■ WHAT THE TASK REQUIRES
Reproduce each record exactly, leaving nothing out.

■ DATA EXCERPTS
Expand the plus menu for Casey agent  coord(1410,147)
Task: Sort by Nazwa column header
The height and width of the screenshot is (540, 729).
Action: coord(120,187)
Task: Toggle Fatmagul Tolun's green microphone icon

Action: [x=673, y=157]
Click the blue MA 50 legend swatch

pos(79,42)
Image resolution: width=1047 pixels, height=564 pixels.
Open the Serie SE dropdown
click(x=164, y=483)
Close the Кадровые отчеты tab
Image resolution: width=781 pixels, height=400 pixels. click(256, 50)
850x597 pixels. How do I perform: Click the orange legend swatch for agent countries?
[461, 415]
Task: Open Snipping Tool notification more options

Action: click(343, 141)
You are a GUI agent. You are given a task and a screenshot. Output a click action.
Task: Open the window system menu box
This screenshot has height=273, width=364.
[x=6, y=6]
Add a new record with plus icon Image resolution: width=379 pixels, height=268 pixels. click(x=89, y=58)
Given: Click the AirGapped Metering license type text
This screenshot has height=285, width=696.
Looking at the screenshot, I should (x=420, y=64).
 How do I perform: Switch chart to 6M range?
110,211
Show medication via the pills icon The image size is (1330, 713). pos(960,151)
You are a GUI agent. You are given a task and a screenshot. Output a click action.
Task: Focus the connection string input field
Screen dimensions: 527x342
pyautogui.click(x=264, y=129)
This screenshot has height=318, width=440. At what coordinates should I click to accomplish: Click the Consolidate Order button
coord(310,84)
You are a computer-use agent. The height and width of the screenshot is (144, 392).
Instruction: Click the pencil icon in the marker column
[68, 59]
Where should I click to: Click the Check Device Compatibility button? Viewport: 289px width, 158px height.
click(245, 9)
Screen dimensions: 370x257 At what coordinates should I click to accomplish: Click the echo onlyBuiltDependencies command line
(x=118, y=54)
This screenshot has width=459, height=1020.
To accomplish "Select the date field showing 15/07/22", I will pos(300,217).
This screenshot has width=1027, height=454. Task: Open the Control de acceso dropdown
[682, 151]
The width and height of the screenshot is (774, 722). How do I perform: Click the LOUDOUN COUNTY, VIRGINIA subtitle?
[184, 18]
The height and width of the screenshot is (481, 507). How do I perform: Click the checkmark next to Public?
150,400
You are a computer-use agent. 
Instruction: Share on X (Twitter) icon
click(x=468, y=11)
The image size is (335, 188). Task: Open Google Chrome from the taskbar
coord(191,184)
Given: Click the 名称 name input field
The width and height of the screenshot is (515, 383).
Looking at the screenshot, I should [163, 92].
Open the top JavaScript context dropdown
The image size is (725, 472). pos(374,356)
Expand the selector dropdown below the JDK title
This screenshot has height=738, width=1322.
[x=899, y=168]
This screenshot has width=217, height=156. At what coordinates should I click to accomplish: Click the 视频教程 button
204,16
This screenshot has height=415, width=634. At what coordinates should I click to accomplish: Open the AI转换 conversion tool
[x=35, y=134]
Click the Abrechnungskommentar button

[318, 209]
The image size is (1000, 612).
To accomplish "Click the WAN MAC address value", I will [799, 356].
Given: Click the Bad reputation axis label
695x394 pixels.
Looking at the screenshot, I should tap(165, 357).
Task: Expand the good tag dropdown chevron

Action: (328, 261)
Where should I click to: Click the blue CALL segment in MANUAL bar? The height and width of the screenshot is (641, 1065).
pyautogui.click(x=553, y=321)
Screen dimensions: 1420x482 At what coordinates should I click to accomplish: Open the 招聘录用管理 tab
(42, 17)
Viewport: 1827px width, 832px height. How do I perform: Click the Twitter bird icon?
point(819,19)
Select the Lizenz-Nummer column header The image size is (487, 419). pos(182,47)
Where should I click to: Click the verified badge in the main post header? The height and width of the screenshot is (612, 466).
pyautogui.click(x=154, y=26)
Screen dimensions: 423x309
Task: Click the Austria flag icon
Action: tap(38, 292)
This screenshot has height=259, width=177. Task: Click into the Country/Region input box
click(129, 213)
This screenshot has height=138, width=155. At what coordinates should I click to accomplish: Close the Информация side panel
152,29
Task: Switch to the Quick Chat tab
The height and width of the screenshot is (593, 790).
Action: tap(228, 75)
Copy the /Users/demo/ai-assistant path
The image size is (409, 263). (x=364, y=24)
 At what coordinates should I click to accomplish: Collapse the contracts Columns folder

■ RESULT OF THE TASK
Expand the plus menu for Casey agent  coord(1410,147)
Task: Sort by Nazwa column header
The height and width of the screenshot is (540, 729).
Action: coord(120,187)
Task: Toggle Fatmagul Tolun's green microphone icon

Action: [x=673, y=157]
Click the blue MA 50 legend swatch

pos(79,42)
Image resolution: width=1047 pixels, height=564 pixels.
Open the Serie SE dropdown
click(x=164, y=483)
Close the Кадровые отчеты tab
Image resolution: width=781 pixels, height=400 pixels. click(256, 50)
850x597 pixels. How do I perform: Click the orange legend swatch for agent countries?
[461, 415]
Task: Open Snipping Tool notification more options

Action: click(343, 141)
You are a GUI agent. You are given a task and a screenshot. Output a click action.
Task: Open the window system menu box
This screenshot has height=273, width=364.
[x=6, y=6]
Add a new record with plus icon Image resolution: width=379 pixels, height=268 pixels. click(x=89, y=58)
Given: Click the AirGapped Metering license type text
This screenshot has height=285, width=696.
Looking at the screenshot, I should (x=420, y=64).
 How do I perform: Switch chart to 6M range?
110,211
Show medication via the pills icon The image size is (1330, 713). pos(960,151)
You are a GUI agent. You are given a task and a screenshot. Output a click action.
Task: Focus the connection string input field
Screen dimensions: 527x342
pyautogui.click(x=264, y=129)
This screenshot has height=318, width=440. At what coordinates should I click to accomplish: Click the Consolidate Order button
coord(310,84)
You are a computer-use agent. The height and width of the screenshot is (144, 392).
Instruction: Click the pencil icon in the marker column
[68, 59]
Where should I click to: Click the Check Device Compatibility button? Viewport: 289px width, 158px height.
click(245, 9)
Screen dimensions: 370x257 At what coordinates should I click to accomplish: Click the echo onlyBuiltDependencies command line
(x=118, y=54)
This screenshot has width=459, height=1020.
To accomplish "Select the date field showing 15/07/22", I will pos(300,217).
This screenshot has width=1027, height=454. Task: Open the Control de acceso dropdown
[682, 151]
The width and height of the screenshot is (774, 722). How do I perform: Click the LOUDOUN COUNTY, VIRGINIA subtitle?
[184, 18]
The height and width of the screenshot is (481, 507). How do I perform: Click the checkmark next to Public?
150,400
You are a computer-use agent. 
Instruction: Share on X (Twitter) icon
click(x=468, y=11)
The image size is (335, 188). Task: Open Google Chrome from the taskbar
coord(191,184)
Given: Click the 名称 name input field
The width and height of the screenshot is (515, 383).
Looking at the screenshot, I should [163, 92].
Open the top JavaScript context dropdown
The image size is (725, 472). pos(374,356)
Expand the selector dropdown below the JDK title
This screenshot has height=738, width=1322.
[x=899, y=168]
This screenshot has width=217, height=156. At what coordinates should I click to accomplish: Click the 视频教程 button
204,16
This screenshot has height=415, width=634. At what coordinates should I click to accomplish: Open the AI转换 conversion tool
[x=35, y=134]
Click the Abrechnungskommentar button

[318, 209]
The image size is (1000, 612).
To accomplish "Click the WAN MAC address value", I will [799, 356].
Given: Click the Bad reputation axis label
695x394 pixels.
Looking at the screenshot, I should tap(165, 357).
Task: Expand the good tag dropdown chevron

Action: (328, 261)
Where should I click to: Click the blue CALL segment in MANUAL bar? The height and width of the screenshot is (641, 1065).
pyautogui.click(x=553, y=321)
Screen dimensions: 1420x482 At what coordinates should I click to accomplish: Open the 招聘录用管理 tab
(42, 17)
Viewport: 1827px width, 832px height. How do I perform: Click the Twitter bird icon?
point(819,19)
Select the Lizenz-Nummer column header The image size is (487, 419). pos(182,47)
Where should I click to: Click the verified badge in the main post header? The height and width of the screenshot is (612, 466).
pyautogui.click(x=154, y=26)
Screen dimensions: 423x309
Task: Click the Austria flag icon
Action: tap(38, 292)
This screenshot has height=259, width=177. Task: Click into the Country/Region input box
click(129, 213)
This screenshot has height=138, width=155. At what coordinates should I click to accomplish: Close the Информация side panel
152,29
Task: Switch to the Quick Chat tab
The height and width of the screenshot is (593, 790).
Action: tap(228, 75)
Copy the /Users/demo/ai-assistant path
The image size is (409, 263). (x=364, y=24)
 At what coordinates should I click to accomplish: Collapse the contracts Columns folder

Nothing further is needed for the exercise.